**What to do:** In the comment below, which message of the day does the writer name as a favorite?

**Article:**
----

This thread has been around for a while but I just now read it end-to-end.
I had an account on bnl.gov (Brookhaven National Lab) hen I was. teenager (a friend of a friend's Dad was a physicist on site and gave me a Unix account). I was 16, he was crazy to have done it. I'd get fired at my current company for 1/10th of that act.
One of my favorite motd's was "Beware of programmers with screwdrivers". I used this as part of my signature when I was on Panix in NYC in the 90s. It directly applies to David, I think.
Once you get to even 100 subscribers, one of them is going to object to something that you say or do. Adrian from '*basement' often says "if you didn't like this, you know what to do..." and many others say "I know, I know, before I get dozens of commenters say xy-zed...".

----

**Entries:**

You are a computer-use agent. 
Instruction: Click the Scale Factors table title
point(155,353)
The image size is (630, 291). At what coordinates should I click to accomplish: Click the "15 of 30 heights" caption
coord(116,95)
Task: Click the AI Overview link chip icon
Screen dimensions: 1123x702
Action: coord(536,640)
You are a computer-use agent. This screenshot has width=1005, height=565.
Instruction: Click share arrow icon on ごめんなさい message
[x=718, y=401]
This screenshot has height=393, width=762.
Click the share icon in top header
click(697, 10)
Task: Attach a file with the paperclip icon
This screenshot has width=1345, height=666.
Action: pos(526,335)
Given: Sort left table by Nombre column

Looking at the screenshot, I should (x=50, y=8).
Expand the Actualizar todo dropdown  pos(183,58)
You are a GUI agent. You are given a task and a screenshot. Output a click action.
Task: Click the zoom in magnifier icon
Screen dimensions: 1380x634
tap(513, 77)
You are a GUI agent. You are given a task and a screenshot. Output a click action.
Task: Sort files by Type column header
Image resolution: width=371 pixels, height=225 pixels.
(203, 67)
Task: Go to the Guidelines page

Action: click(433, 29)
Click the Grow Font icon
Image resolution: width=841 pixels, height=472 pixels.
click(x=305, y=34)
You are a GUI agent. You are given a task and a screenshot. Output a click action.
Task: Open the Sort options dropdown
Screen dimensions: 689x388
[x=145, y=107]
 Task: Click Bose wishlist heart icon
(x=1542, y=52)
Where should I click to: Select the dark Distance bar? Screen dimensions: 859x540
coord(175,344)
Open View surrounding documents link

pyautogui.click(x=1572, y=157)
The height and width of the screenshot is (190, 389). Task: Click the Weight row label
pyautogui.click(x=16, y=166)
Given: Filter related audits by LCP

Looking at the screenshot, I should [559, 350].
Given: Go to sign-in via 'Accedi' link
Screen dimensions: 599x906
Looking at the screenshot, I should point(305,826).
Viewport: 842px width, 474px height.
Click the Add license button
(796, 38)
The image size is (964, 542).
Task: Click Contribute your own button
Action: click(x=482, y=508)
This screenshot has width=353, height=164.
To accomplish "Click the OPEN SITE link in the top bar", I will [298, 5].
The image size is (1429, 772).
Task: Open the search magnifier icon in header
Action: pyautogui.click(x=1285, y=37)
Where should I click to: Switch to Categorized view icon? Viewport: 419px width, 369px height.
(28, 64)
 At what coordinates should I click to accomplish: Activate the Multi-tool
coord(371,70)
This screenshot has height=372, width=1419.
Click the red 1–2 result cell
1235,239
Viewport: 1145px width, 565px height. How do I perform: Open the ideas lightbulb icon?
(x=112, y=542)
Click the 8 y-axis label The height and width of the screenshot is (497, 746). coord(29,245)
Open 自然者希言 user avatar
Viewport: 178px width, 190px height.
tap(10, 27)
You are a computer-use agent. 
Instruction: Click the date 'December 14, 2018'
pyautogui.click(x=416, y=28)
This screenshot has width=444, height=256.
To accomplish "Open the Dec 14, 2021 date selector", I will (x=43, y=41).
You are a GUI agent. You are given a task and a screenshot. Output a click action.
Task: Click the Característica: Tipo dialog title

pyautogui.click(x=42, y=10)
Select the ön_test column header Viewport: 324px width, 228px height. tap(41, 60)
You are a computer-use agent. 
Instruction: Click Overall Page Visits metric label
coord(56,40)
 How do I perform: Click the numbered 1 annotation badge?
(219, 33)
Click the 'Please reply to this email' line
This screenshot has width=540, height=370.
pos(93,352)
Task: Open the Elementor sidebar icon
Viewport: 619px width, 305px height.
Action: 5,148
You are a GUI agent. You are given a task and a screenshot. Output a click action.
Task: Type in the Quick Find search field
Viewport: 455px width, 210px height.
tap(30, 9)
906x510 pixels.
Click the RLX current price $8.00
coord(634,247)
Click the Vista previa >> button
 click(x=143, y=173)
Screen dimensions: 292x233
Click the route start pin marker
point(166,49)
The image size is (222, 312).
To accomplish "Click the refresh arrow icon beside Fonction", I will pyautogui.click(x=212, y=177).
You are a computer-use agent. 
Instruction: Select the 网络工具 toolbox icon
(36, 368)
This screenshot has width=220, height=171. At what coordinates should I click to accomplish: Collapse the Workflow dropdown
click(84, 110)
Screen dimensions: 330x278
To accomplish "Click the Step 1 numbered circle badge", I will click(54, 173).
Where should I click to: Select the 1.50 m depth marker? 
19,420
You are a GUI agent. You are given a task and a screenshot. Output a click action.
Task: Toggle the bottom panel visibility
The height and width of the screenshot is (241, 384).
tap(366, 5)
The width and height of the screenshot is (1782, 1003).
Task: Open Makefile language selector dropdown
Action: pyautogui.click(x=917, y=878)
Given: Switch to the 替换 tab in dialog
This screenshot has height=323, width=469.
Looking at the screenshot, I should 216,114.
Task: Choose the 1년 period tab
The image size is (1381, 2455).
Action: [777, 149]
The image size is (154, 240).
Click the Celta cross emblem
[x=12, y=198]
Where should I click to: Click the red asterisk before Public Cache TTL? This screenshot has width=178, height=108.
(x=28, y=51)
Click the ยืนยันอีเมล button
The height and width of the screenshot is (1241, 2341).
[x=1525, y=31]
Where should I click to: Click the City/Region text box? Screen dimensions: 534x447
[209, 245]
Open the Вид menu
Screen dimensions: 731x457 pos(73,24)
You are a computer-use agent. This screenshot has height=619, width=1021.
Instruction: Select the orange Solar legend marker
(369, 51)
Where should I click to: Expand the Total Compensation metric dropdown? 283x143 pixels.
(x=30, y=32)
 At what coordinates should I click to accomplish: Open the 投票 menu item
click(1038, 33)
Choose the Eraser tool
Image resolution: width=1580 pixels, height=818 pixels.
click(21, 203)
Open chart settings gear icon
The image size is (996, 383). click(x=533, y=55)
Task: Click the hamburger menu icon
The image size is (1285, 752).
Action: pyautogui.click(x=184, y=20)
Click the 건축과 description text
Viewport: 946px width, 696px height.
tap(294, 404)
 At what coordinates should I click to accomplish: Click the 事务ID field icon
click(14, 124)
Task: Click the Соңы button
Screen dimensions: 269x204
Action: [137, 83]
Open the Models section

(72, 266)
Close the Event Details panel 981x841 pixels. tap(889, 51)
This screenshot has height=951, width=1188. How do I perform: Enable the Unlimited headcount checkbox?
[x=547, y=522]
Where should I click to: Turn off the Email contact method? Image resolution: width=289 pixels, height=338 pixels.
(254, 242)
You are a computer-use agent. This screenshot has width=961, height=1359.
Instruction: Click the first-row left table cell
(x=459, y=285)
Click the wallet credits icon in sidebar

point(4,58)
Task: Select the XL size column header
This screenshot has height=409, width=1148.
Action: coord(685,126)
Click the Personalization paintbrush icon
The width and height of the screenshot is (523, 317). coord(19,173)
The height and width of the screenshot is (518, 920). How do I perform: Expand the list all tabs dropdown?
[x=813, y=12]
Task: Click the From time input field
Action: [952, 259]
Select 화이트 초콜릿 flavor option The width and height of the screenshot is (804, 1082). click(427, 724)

----

**Solution to this exercise:** "Beware of programmers with screwdrivers"